Ballaststoffe: Darum sind sie so gesund

Nimmt man den Begriff „Ballaststoff“ wörtlich, würde man wohl kaum vermuten, dass dieser Nahrungsbestandteil einen positiven Effekt auf unseren Körper hat. Doch genau das ist der Fall: Wenngleich Ballaststoffe nicht verwertet, sondern unverdaut wieder ausgeschieden werden, sind sie überaus wichtig für unseren Organismus – vor allem für unsere Verdauung und unseren Stoffwechsel.

Lösliche und unlösliche Ballaststoffe

Unterschieden wird zwischen löslichen und unlöslichen Ballaststoffen. Beide sind für unseren Körper von großer Bedeutung. Die löslichen Ballaststoffe binden beispielsweise Gallensäuren, sodass diese schneller ausgeschieden werden und neue Gallensäuren im Blut produziert werden. Dieser Prozess hilft dabei, die Blutfettwerte zu senken und den Cholesterinspiegel niedrig zu halten. Damit einhergehend können lösliche Ballaststoffe das Herzinfarktrisiko reduzieren und vor Arterienverkalkungen schützen. Darüber hinaus haben sie eine positive Wirkung auf den Zuckerstoffwechsel, weshalb löslichen Ballaststoffen auch eine vorbeugende Wirkung im Hinblick auf Diabetes Typ 2 nachgesagt wird.

Unverzichtbar für die Darmgesundheit

Im Dickdarm fungieren die löslichen Ballaststoffe als Quellstoff: Sie binden beträchtliche Mengen an Wasser und machen auf diese Weise den Stuhl weicher. Auch unlösliche Ballaststoffe wirken überwiegend im Darm und sind für dessen Funktionieren quasi essenziell, tragen sie doch dazu bei, dass die Verdauung aktiv bleibt und der Darm regelmäßig entleert wird. Zudem können unlösliche Ballaststoffe Darmerkrankungen wie Blinddarmentzündungen, Hämorrhoiden oder Darmkrebs vorbeugen und lästige Beschwerden wie Verstopfung lindern. Übrigens: Sowohl lösliche als auch unlösliche Ballaststoffe bewirken ein verstärktes Sättigungsgefühl und sind daher sehr hilfreich beim Abnehmen.

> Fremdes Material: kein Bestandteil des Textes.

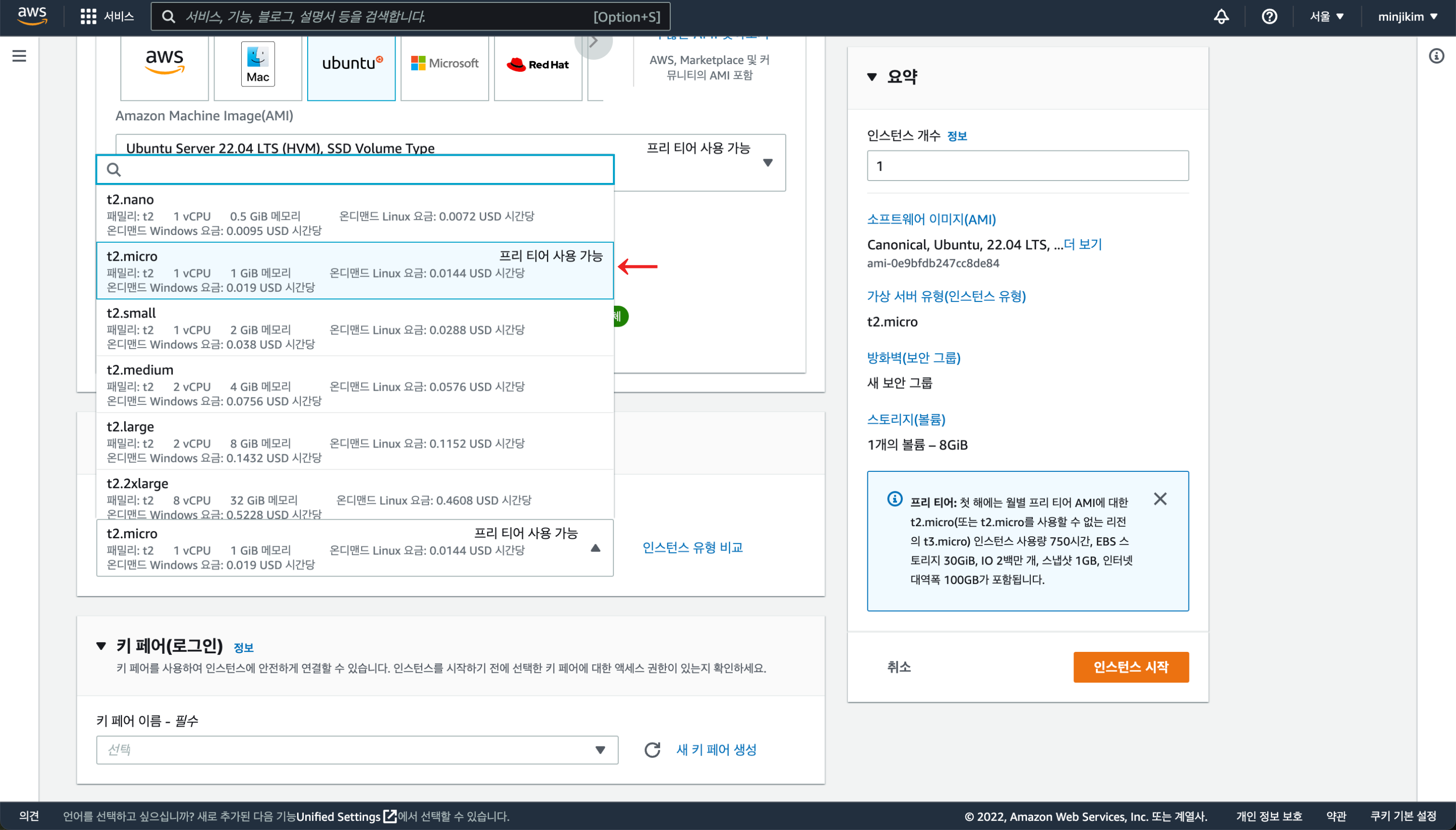Viewport: 1456px width, 830px height.
Task: Click the info circle icon at right edge
Action: [1436, 56]
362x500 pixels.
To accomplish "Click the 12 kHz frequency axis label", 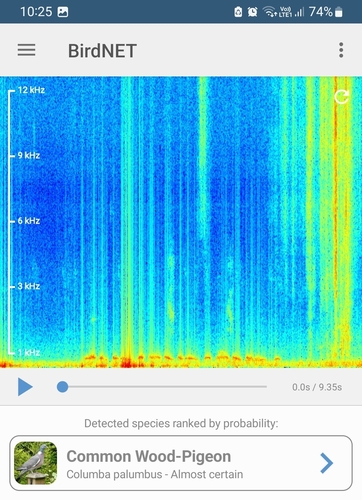I will point(31,90).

Welche Lebensmittel enthalten besonders viele Ballaststoffe?

Ballaststoffe sind ausschließlich in pflanzlichen Nahrungsmitteln enthalten – nicht umsonst werden sie auch Faserstoffe oder Pflanzenfasern genannt. Getreideerzeugnisse – und Vollkornprodukte im Speziellen – liefern besonders große Mengen an Ballaststoffen. Aber auch Obst, Gemüse, Nüsse und Hülsenfrüchte wie Erbsen und Bohnen sind reich an Ballaststoffen. Um von diesen zu profitieren, bietet sich auch der Verzehr von Tiefkühlkost an, da durch den Prozess des Schockgefrierens besonders viele wichtige Inhaltsstoffe erhalten bleiben. Weitere Informationen zu den wertvollen Pflanzenfasern erhalten Sie hier.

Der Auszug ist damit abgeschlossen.